ITEM 4.  INTEREST IN SECURITIES OF THE ISSUER.

     Neither the Company nor, to the best knowledge of the Company, any of the
Executive Officers or Directors of the Company or any associate or subsidiary
of any of the foregoing, has engaged in any transactions involving the Agent's
Warrants during the 40 business days prior to the date hereof.

ITEM 5.  CONTRACTS, ARRANGEMENTS, UNDERSTANDINGS OR RELATIONSHIPS WITH
         RESPECT TO THE ISSUER'S SECURITIES.

     None.

ITEM 6.  PERSONS RETAINED, EMPLOYED OR TO BE COMPENSATED.

     None.

ITEM 7.  FINANCIAL INFORMATION.

     (a)  Incorporated by reference are the financial statements which are
          included in and are part of the Company's Annual Report on Form
          10-KSB for the fiscal year ended March 31, 1999, and Quarterly
          Report on Form 10-QSB for the quarter ended June 30, 1999.

     (b)  The effect of the issuer tender offer is not expected to have a
          material effect on the Company's financial statements.



                                     4
<PAGE>


ITEM 8.  ADDITIONAL INFORMATION.

     None.

ITEM 9.  MATERIAL TO BE FILED AS EXHIBITS.

     EXHIBIT NUMBER        EXHIBIT NAME


     (a)(1)                Offering Circular dated August 26, 1999

     (a)(2)                Form of Letter of Transmittal

     (a)(3)                Form of Letter to Warrantholders




                                  SIGNATURE

After due inquiry and to the best of my knowledge and belief, I certify that
the information set forth in this statement is true, complete and correct

                                   DATALINK.NET, INC.



Date:  August 26, 1999             By:/s/ Anthony N. LaPine
                                      Anthony N. LaPine, President











                                     5





OFFERING CIRCULAR




                             DATALINK.NET, INC.

                             OFFER TO EXCHANGE

                             ONE SHARE OF ITS
                        COMMON STOCK, $.01 PAR VALUE

                            FOR EACH SIX AGENT'S
                       COMMON STOCK PURCHASE WARRANTS


_____________________________________________________________________________

THE EXCHANGE OFFER AND WITHDRAWAL RIGHTS EXPIRE AT 5:00 P.M., MOUNTAIN TIME,
ON FRIDAY, SEPTEMBER 24, 1999, UNLESS THE EXCHANGE OFFER IS EXTENDED.

■ **Job 1**:
In the filing, rename "Executive Officers" to "Senior Officers" and write out the passage again. Begin at the words "Neither the Company" and stop after "the date hereof.".
■ **Job 2**:
According to the filing, when do the exchange offer and withdrawal rights expire?
■ **Job 3**:
Summarize the filing in two sentences.

■ **Collected data**:

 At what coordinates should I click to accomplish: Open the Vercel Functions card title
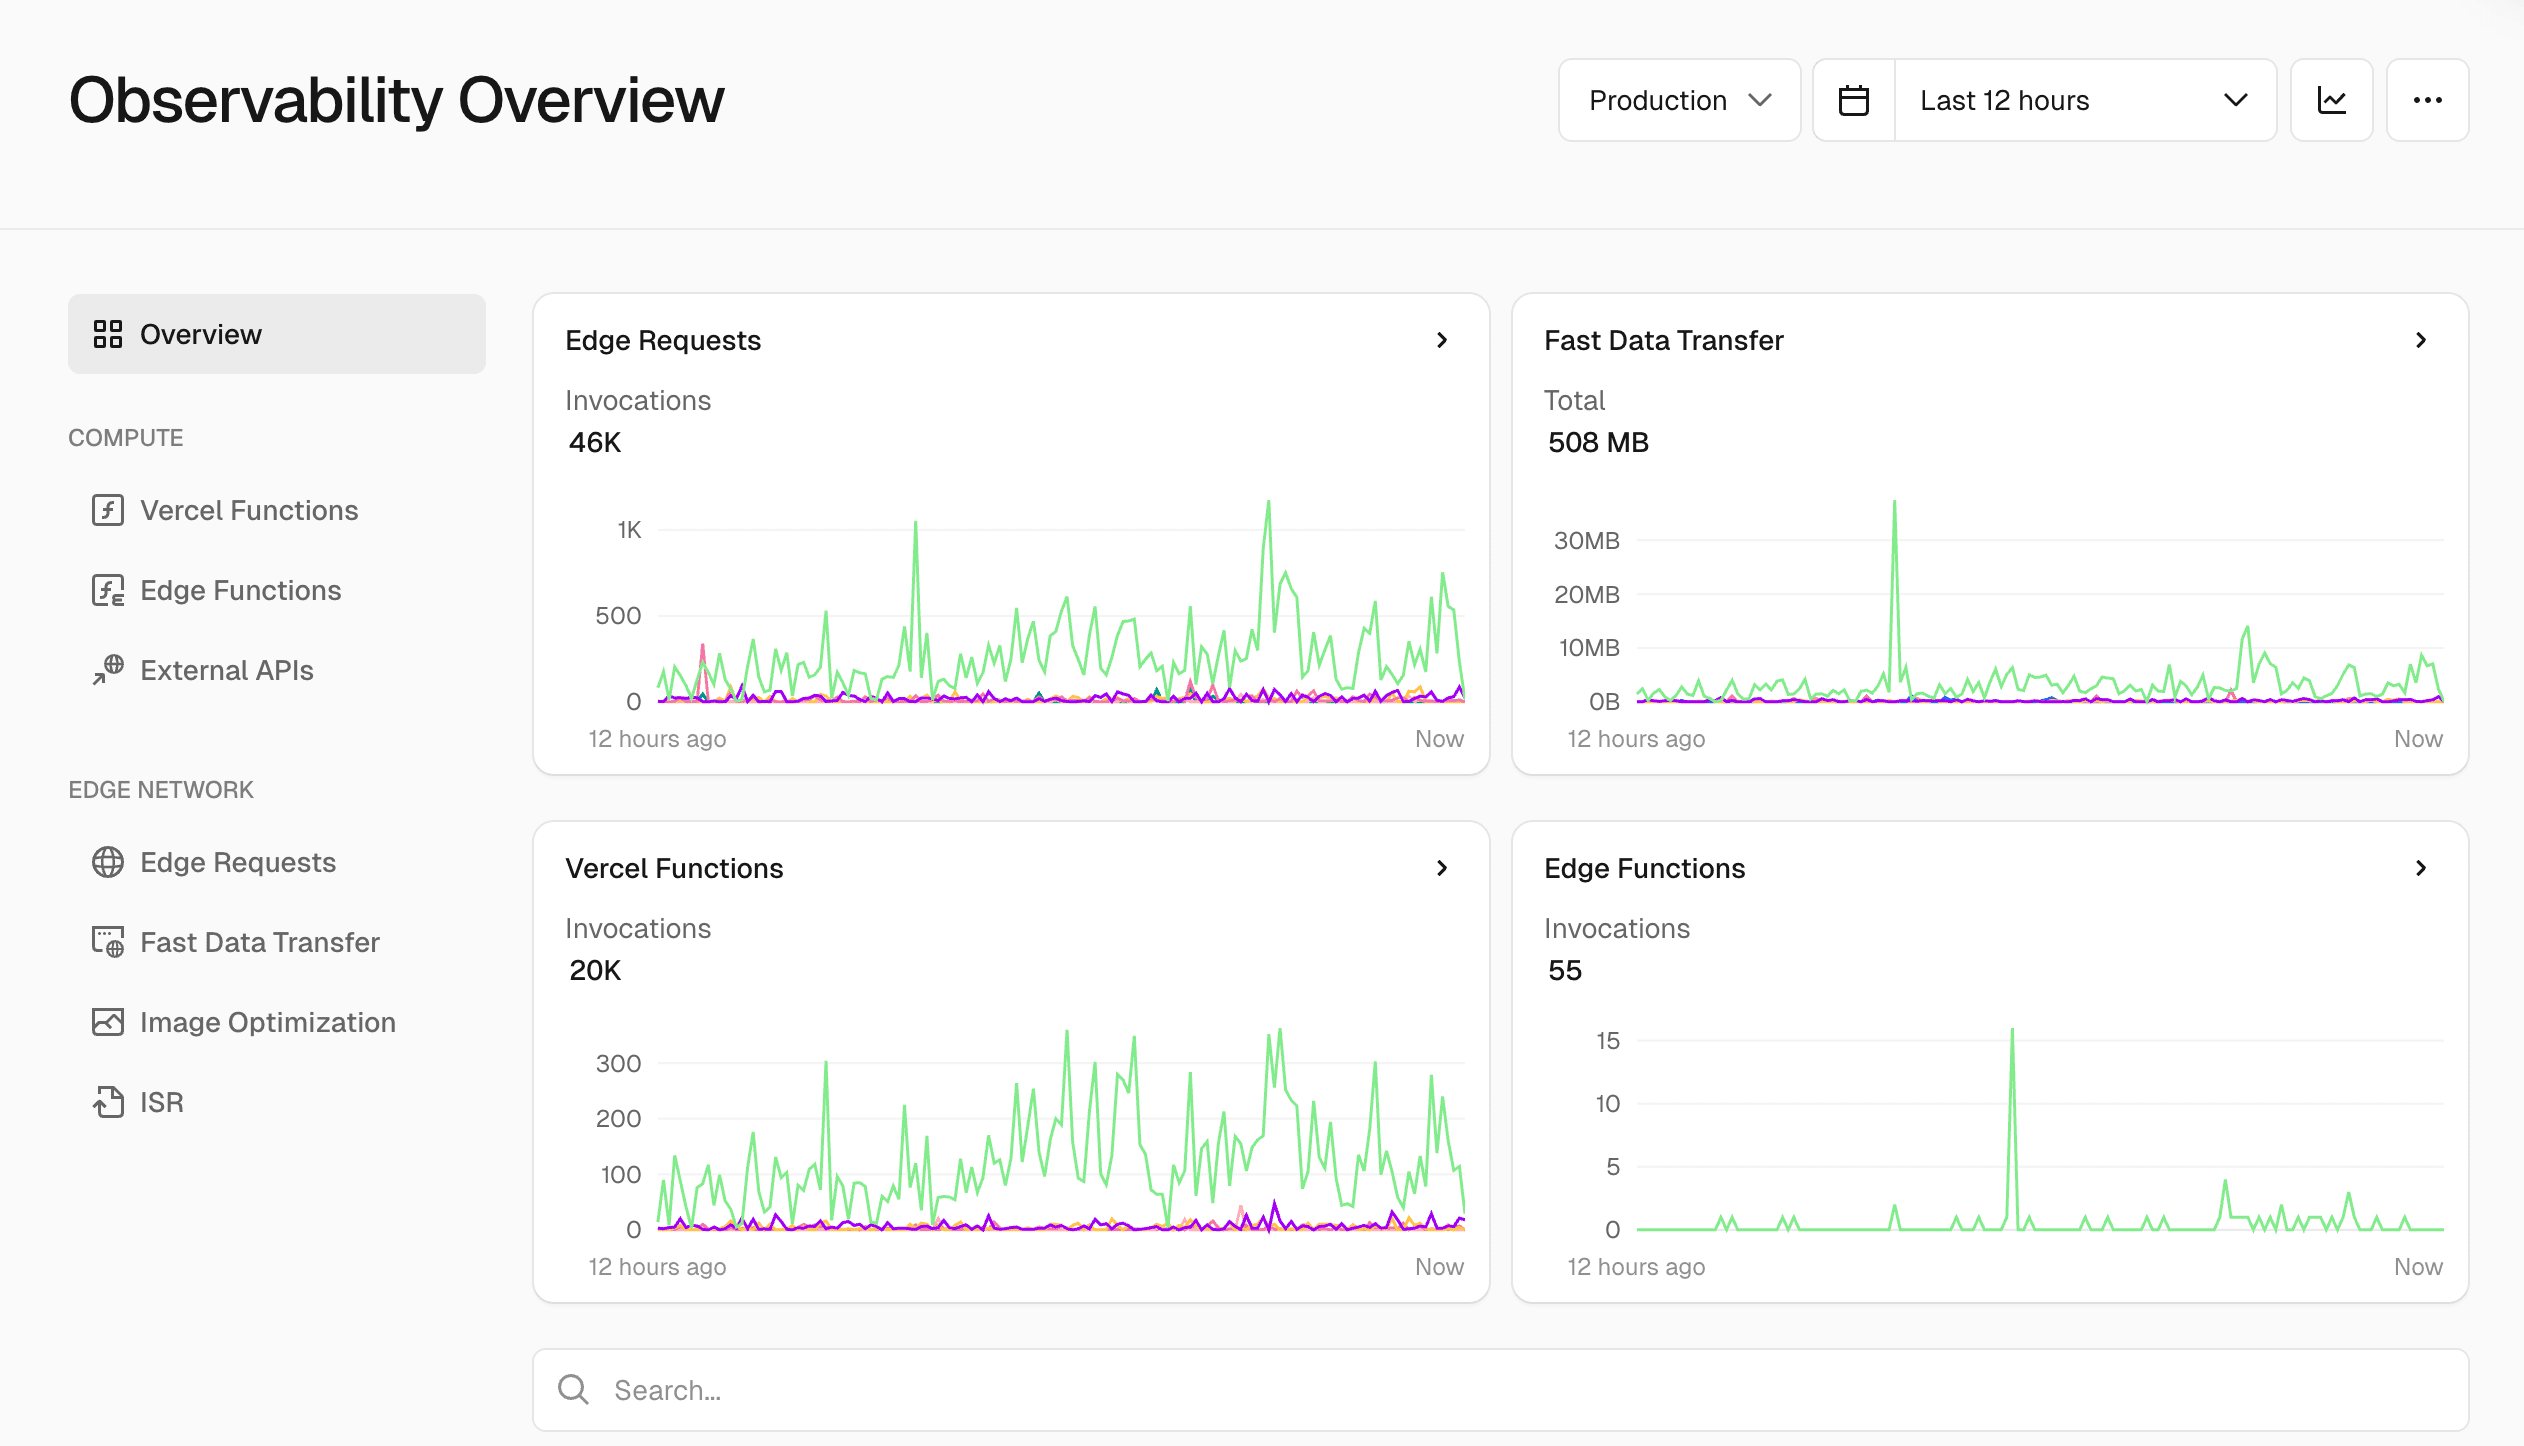point(674,868)
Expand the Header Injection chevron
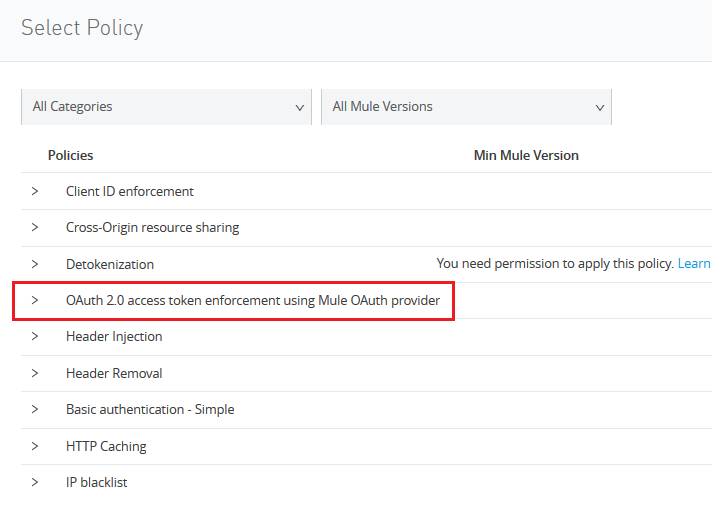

■ **Full answer 1**:
Neither the Company nor, to the best knowledge of the Company, any of the
Senior Officers or Directors of the Company or any associate or subsidiary
of any of the foregoing, has engaged in any transactions involving the Agent's
Warrants during the 40 business days prior to the date hereof.

■ **Full answer 2**:
They expire at 5:00 p.m., Mountain Time, on Friday, September 24, 1999, unless the exchange offer is extended.

■ **Full answer 3**:
Datalink.net, Inc. states that neither the company nor, to its knowledge, its executive officers, directors, or their associates or subsidiaries engaged in transactions involving the Agent's Warrants in the 40 business days before the filing date, and it reports no related contracts or compensated persons. The statement, signed by President Anthony N. LaPine on August 26, 1999, expects no material effect on the company's financial statements from the tender offer and introduces an offer to exchange one share of common stock for each six Agent's Common Stock Purchase Warrants, expiring at 5:00 p.m. Mountain Time on September 24, 1999, unless extended.